“These sufferings have seasoned me


In 2007, my mom called and asked that Tonya and I go get our cholesterol checked. An aunt of mine had just died due to complications involving cholesterol, and my mom just wanted us to go and be aware of things, which could be there. It was a valid concern as I was pushing near 300 pounds at that point in my life. 

We went and had the proper blood work taken, and my doctor came to me with my results. I did not have any conditions or troubles relating to cholesterol, but… Your doctor never needs to say the word “but”, unless your doctor is my doctor and it was that day. “But you are in danger of becoming pre-diabetic if you don’t make some changes fast.” 

I did not need any other warnings. I knew exactly what that meant. I did not want to get anywhere near diabetes or pre-diabetes (whatever the hell PRE-diabetes is!). So went on Weight Watchers, and I went all-in on WW. I ended up losing 70lbs and got down to my goal weight. I got a job at a great non-profit working with the homeless and addicts in recovery. I was doing great. 

Once I reached my goal weight, I started to wean myself off of the WW program, but I kept losing weight. I was told that this could happen sometimes because your body gets conditioned to the eating styles it learned on the program. So I weaned to a point where I was really eating almost like I used to before I started Weight Watchers. I was still DROPPING weight. It made no sense. My cheeks were sinking in and I looked pale. I had no energy. Oh, and also, I had to pee ALL THE TIME! 

I lost my job at the non-profit. I was hired to be the volunteer coordinator, but I spent all my time with the residents because that was what I really loved. I just was not getting them volunteers, so they had to let me go. In “the meeting”, the director said, “You should be a pastor.” 
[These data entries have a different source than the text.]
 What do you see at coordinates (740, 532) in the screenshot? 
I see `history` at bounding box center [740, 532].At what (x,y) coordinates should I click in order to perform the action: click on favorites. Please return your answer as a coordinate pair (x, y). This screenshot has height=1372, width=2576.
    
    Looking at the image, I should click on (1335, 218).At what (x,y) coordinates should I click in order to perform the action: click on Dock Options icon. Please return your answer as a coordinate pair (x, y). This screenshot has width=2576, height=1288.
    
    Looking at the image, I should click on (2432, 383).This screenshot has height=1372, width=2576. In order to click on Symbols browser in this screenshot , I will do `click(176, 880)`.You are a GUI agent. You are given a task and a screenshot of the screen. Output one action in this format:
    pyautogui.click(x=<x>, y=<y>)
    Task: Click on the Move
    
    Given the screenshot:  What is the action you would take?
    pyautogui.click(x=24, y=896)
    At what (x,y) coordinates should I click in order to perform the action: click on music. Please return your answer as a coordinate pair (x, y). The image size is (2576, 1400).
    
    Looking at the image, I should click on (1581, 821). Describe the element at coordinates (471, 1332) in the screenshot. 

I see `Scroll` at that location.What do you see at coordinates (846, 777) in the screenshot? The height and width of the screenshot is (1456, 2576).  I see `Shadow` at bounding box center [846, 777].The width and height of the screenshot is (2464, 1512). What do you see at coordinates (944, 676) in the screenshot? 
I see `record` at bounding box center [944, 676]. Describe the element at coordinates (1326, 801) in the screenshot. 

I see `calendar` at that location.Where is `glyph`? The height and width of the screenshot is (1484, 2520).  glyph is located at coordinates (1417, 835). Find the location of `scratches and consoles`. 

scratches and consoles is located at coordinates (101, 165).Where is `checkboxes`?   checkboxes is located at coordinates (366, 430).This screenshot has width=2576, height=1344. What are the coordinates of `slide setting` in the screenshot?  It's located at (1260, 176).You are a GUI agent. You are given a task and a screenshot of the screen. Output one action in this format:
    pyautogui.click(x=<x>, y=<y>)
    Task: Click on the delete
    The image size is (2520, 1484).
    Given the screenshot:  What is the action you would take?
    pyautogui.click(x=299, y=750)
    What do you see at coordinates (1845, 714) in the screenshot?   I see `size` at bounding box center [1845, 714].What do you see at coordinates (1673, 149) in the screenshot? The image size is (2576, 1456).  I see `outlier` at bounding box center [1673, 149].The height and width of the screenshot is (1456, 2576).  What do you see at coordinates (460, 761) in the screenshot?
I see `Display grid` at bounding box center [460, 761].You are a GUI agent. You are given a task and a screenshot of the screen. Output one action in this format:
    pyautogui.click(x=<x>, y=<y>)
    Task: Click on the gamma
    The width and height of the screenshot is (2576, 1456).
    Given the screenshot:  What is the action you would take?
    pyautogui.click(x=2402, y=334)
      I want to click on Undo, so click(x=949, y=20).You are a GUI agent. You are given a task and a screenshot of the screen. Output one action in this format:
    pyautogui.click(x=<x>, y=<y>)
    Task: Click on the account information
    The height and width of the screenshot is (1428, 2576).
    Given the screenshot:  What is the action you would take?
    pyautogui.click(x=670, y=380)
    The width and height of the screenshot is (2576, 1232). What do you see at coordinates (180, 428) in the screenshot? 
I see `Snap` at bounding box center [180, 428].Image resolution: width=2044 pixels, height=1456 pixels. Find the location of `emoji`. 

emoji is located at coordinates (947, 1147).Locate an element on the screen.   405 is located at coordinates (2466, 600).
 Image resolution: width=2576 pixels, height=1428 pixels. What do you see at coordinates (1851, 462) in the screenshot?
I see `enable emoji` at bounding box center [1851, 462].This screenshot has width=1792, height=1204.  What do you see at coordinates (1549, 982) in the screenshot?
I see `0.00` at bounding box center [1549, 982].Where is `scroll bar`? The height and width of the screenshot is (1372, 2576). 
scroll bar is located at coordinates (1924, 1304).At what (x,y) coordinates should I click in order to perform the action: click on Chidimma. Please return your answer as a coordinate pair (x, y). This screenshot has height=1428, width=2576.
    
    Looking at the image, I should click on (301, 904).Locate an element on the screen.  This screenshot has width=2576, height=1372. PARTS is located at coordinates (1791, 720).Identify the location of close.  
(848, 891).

When you are being let go from a job, you have to go back and discern the words being said to you. You have to sort out what is true about you and what is bullshit. I would later find out this woman spoke something over and into my life that I am forever grateful for. A couple years ago I would be let go from a church with the words, “Maybe you’re just not meant to be a pastor.” I would later have a wise pastor for whom I was interviewing say, “NO! That person spoke a curse over you. You cannot allow your heart and mind and spirit take that onto yourself.” This, also, I will remember forever.

Back to leaving the non-profit: I went to get a job the water district where I would drive around and give people citations for wasting water. I got the job, but I couldn’t start until I had a physical from THEIR doctors. So I got some more blood work done. It had to be great, right? I mean I have lost a ton of weight and I’m healthier than ever! Also, I have to pee a lot!

Their doctor chose to mail me a hand-written note that was not as sweet as it sounds. It simply read, “You have diabetes. Call your doctor.”

I called my doctor and got an appointment for a second opinion. My doctor came into the little room again with news. “Yeah Peter, you have Type 1 Diabetes.” Moments like these are the ones in the movies when all the sound in the room becomes a vapor but for the high pitched ring. I had not idea what was happening. 

At 27, I was diagnosed with a disease that is more generally described with words like “JUVENILE onset”. I still remember saying to my doctor, “Let me get this straight. All the work I did to not become PRE-diabetic moved me into getting diabetes?” I am still learning how to live with a disease that is not curable, but is entirely manageable.

My first trip to Mexicali was the year Mrs. Ochoa died. I never met her. I never saw her. I had only heard her story in everyone's fractured pieces.

I had heard she was an incredible woman. I hard she loved people. I heard was a very humble but strong leader. I heard she was a prayer warrior type. I heard heard she had passion to love hungry children. I heard she had diabetes and had died from it.

I froze since I also have Type 1 Diabetes. 

Mrs. Ochoa had lost legs before eventually passing away and all due to complications with diabetes.

I thought back to when I was diagnosed and my doctor said, "This disease is absolutely manageable. You can live a long life if you take care and manage it well."

The immediate realization was this was something Mrs. Ochoa and everyone else there do not have to the opportunity for. Immediately, I was faced with something I have and continue to take for granted.

WE complain about our medical care. We complain about the pricing of it. We complain about its craziness. We complain about its confusion. We have been given literal life-saving resources and  we complain about how much it costs.

A few days ago I was reading in Proverbs 3:27-28, "Do not withold good from those to whom it is due, when it is in your power to do it. Do not say to your neighbor, "Go, and come back, and tomorrow I will give it. When you have it with you."

When you consider what you have that many do NOT have, we must be mindful and act. It is in our power to do SOMETHING...always. You are in a position to have with you so much more than most of the world has.

That was a lesson I had to learn in Mexicali. I keep going back to gain this perspective and reminder. You learn to live your life differently when you are faced with how much you really do have.